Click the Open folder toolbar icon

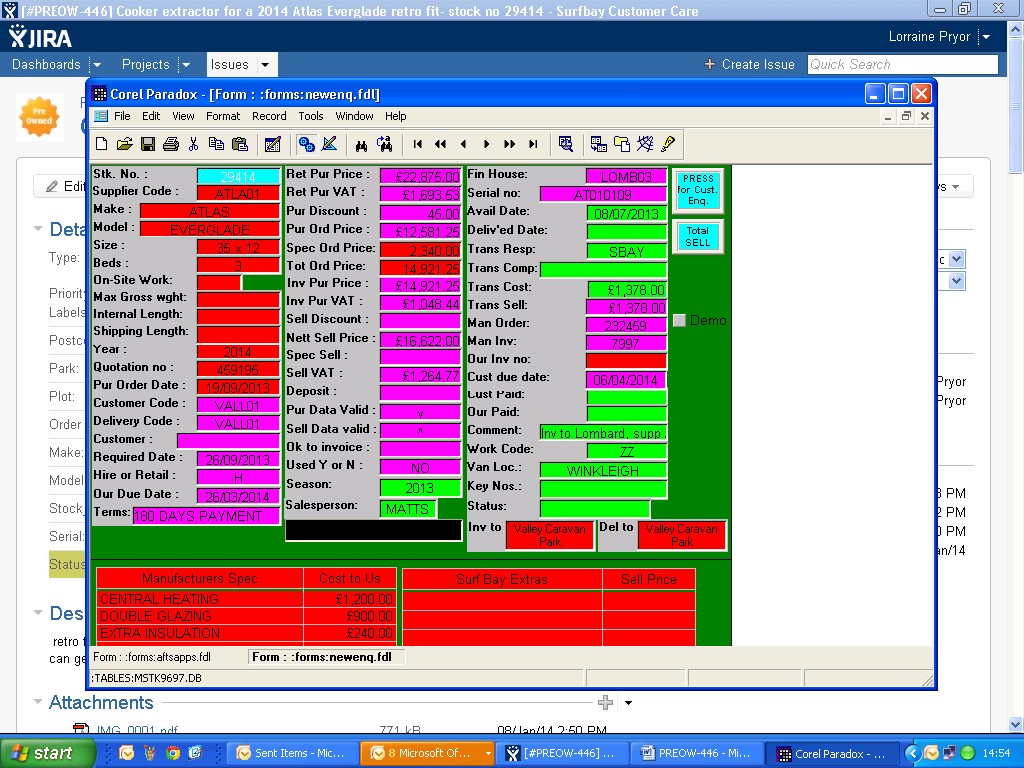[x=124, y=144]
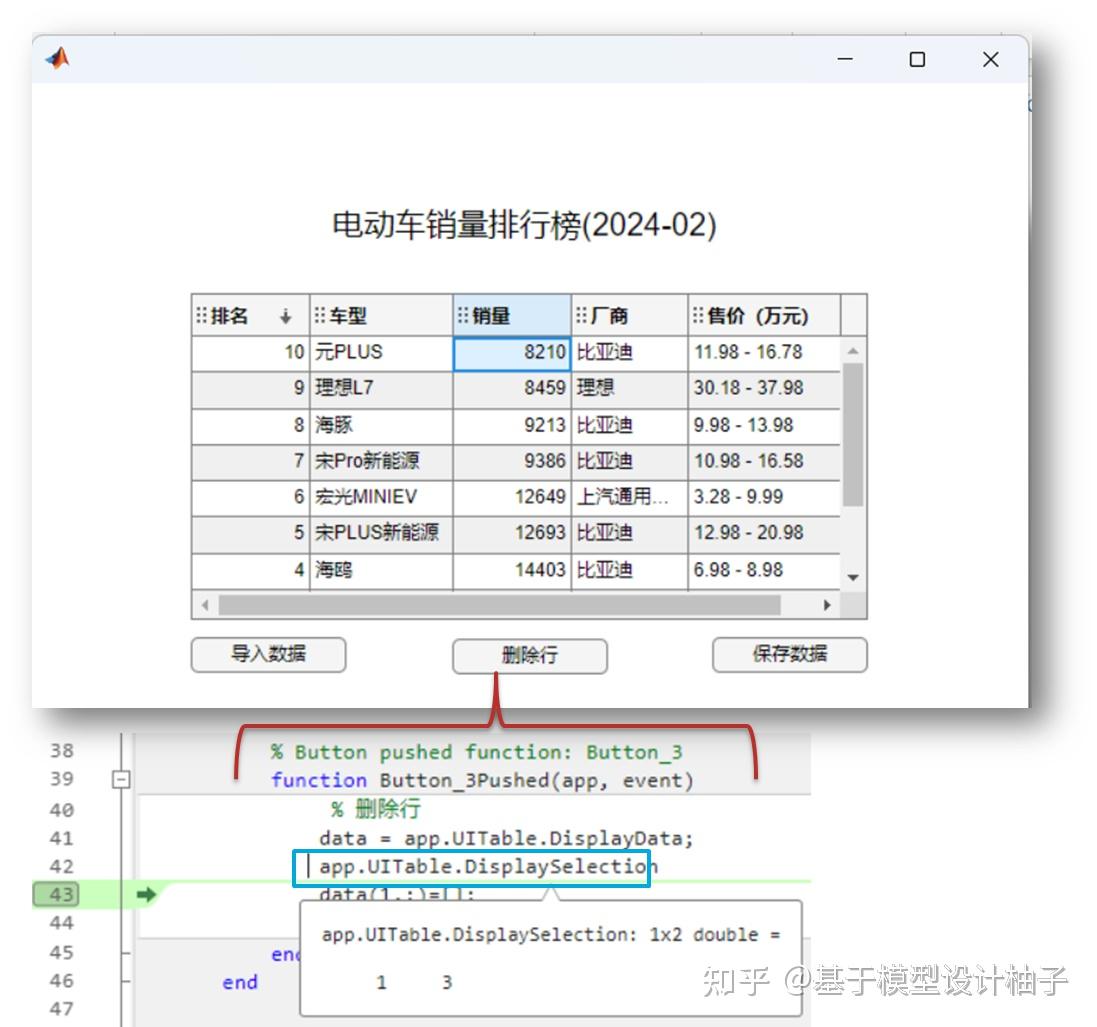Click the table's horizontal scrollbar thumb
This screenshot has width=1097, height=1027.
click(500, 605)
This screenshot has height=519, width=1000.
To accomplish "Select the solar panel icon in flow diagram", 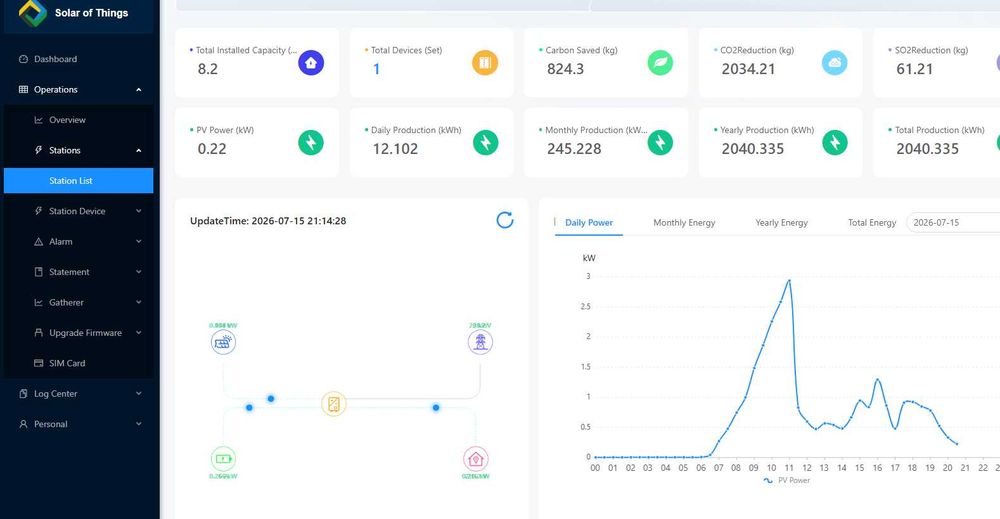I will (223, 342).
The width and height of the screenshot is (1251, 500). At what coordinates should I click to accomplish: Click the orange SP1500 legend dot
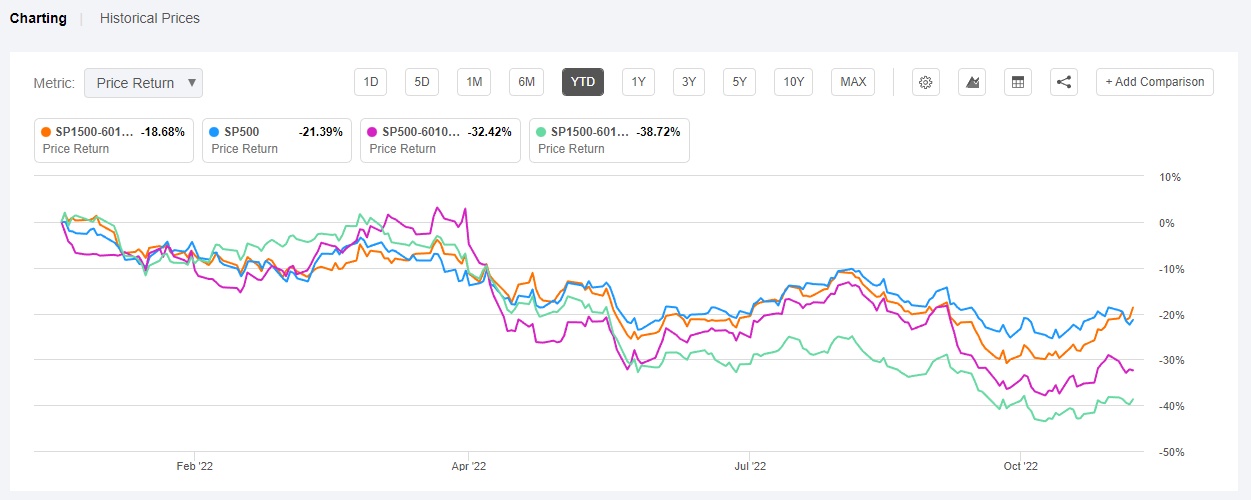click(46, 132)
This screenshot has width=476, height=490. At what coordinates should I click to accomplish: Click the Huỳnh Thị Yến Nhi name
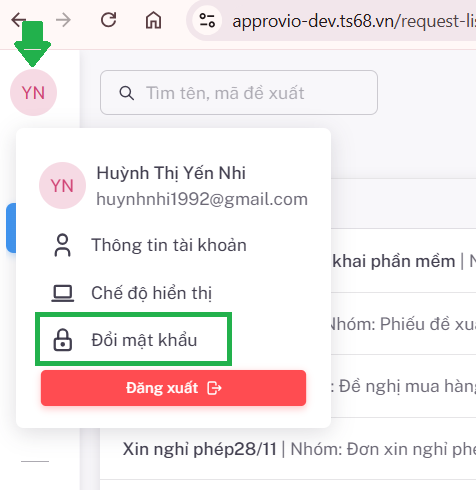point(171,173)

____

Exactly the lines from the one holding "The width and" through the last line of the entries, both included, are to be duplicated; leave the pictures out.

EXERCISE RESULT
The width and height of the screenshot is (1251, 500). At what coordinates should I click to accomplish: Click the orange SP1500 legend dot
click(46, 132)
This screenshot has width=476, height=490. At what coordinates should I click to accomplish: Click the Huỳnh Thị Yến Nhi name
point(171,173)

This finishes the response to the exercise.